About breadboarding, go for it, no problem at all. Just make sure you do not get any shorts the high voltage supply. With some breadboards and beginner, yes, it should be a little dandgerous. Did you read about safety practices when dealing with HV tube circuits?

regards, and do not get hurt!
 
ok for my +4 attempt at a stereo vari-mu i will use..

edcor

XSM10K/10K INPUT (with 10K audio taper pot)

XSM600:600 OUTPUT (before the opamp)

XSM600:10K OUTPUT (after opamp to provide additional gain)


any reason why this wouldn't be a good idea? xfos are 13 a piece so any advice before the 80+ investment is appreciated.
 
I wouldn´t really use a 600:10k at the output. I mean, low impedance output is always a ggod thing. You never know where you will need to feed it to...

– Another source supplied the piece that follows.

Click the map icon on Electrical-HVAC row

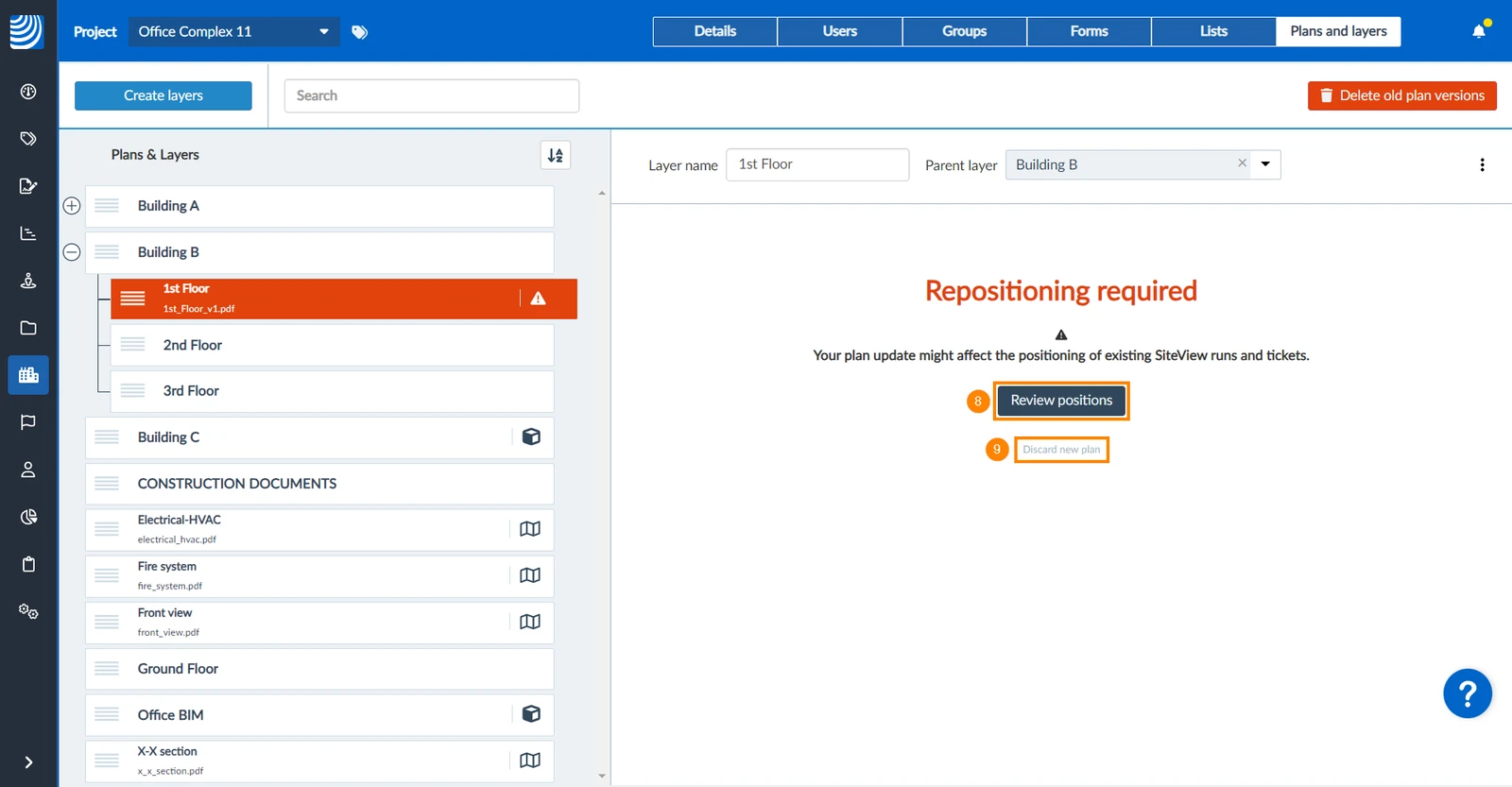(530, 529)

Add a 5532 on each channel. A little gain for convertion from -10 to +4. And one 5532 only can also give you balanced output with good drive.
 
well i guess i could add another 5532 after u3 but that would mean another board and power supply routing. an extra edcor seemed quick and dirty. as far as what it gets plugged into, it would only ever be my console (toft) or interface (ensemble) both are pretty high imp >10k.
 
Did anyone try doing what ebartlet suggested way back when?

http://www.groupdiy.com/index.php?topic=3438&postdays=0&postorder=asc&start=36
 
Yeah, that was helpful. :roll: I did read that thread.

My take was that my question implied that I was asking if anyone else other than Svart tried it, like maybe even those asking about it in this thread...
 
PRR said:
The output needs more muscle to drive true 600 ohm balanced loads at nominal +4dBm. There are many -10:+4 converter boxes. Or use two op-amps in any of several standard ways. Or add NY Dave's hollow-state line amp with a gain-pot between.

any links to the 'standard ways'?  i assume the goal is to  provide gain to +4db and low impedance?
 
I added a 5K 10turn trim pot in place of the 2.2k gain resistor on the board (referring to Kent's board)
I can get quite a lot more gain out of the 5532 I have in there right now.  I'm doing that because I'm driving a different tube that seems to like a little more sidechain oomph.  I'm not sure if I'm quite up to +4 but I think it's close. 
you could do that AND change the little voltage divider after the amp - monkey with the 1k threshold potentiometer and resistor so you can throw off a little more level as you head down into the sidechain.
That should work. 

I'm also finding that the trim pot on the 5532 lets me adjust a tiny bit more for tube imbalance Left to Right.